### What is expected
Exclude the pictures and reproduce exactly the lines that run from the one holding "Viewport: 1515px width, 363px height." to the end of the entries below.

### Provided entries
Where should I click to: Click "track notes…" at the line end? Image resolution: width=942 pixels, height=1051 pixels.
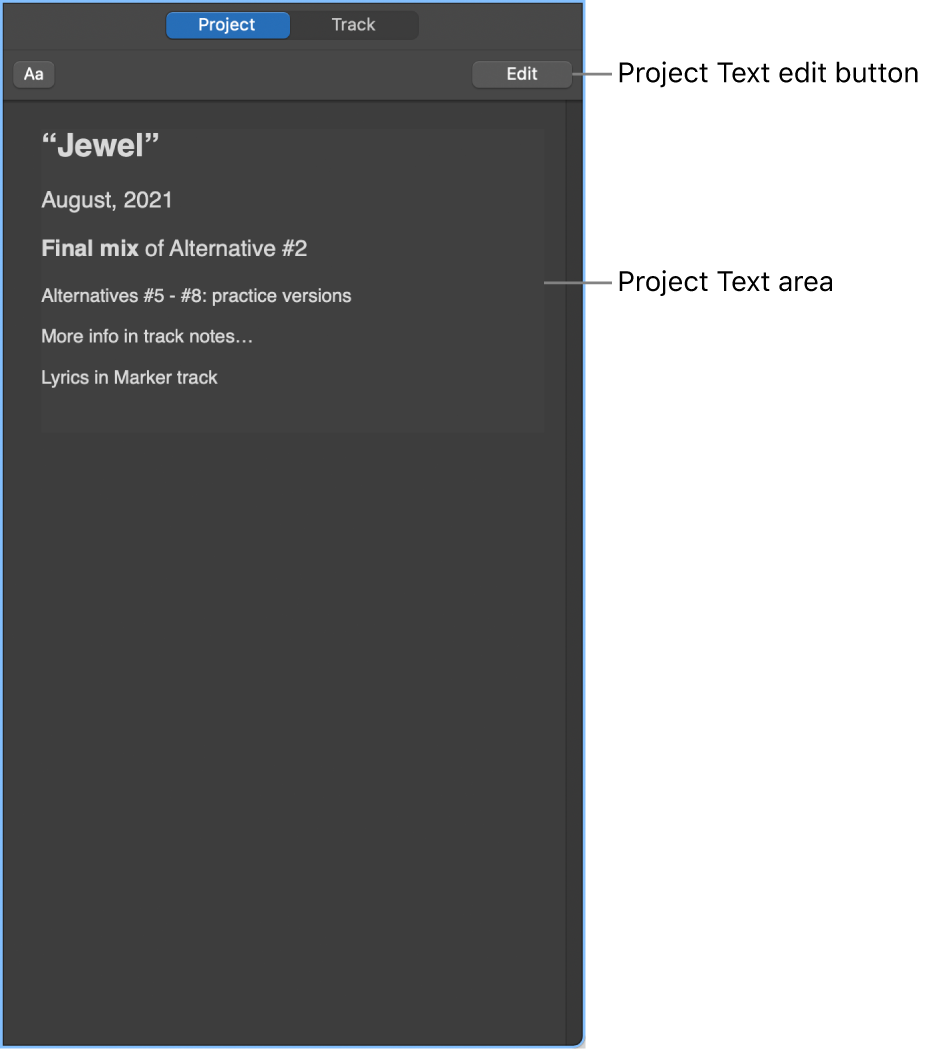click(x=198, y=336)
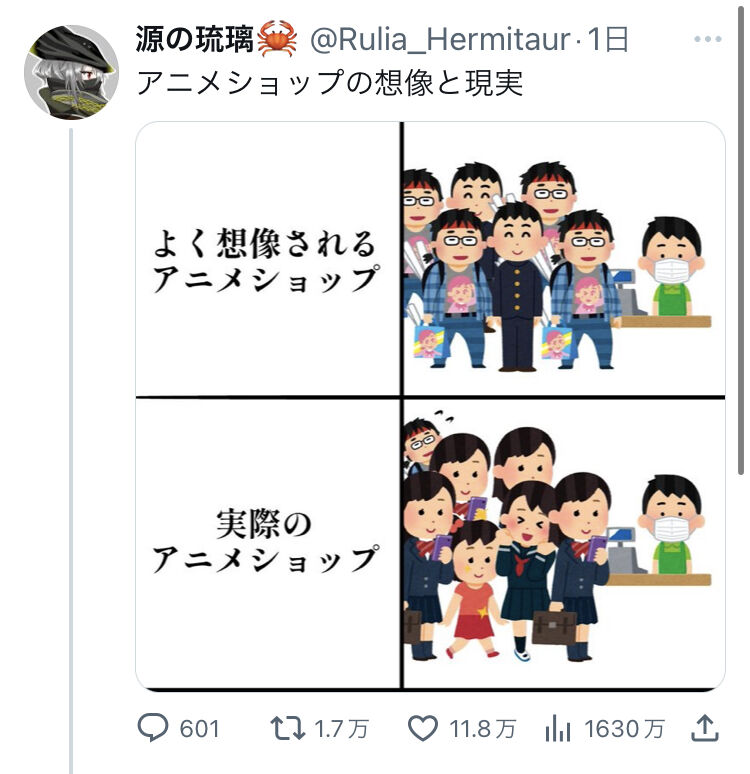Viewport: 750px width, 774px height.
Task: View analytics via the bar chart icon
Action: click(558, 729)
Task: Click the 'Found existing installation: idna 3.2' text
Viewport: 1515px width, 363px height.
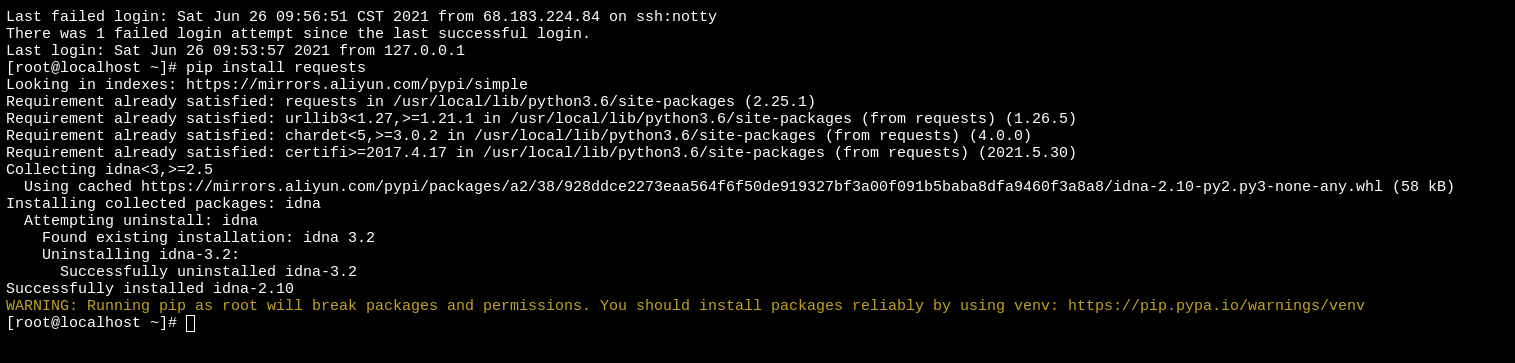Action: [x=209, y=238]
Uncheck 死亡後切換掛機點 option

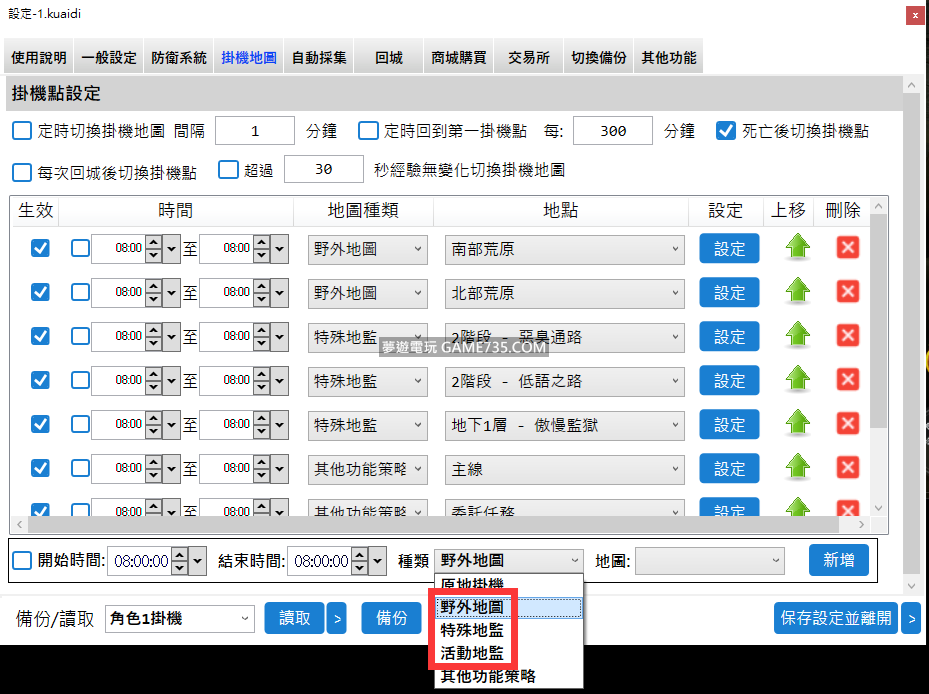pyautogui.click(x=727, y=131)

### Exercise answer
Viewport: 1515px width, 363px height.
Action: [x=209, y=238]
Uncheck 死亡後切換掛機點 option

pyautogui.click(x=727, y=131)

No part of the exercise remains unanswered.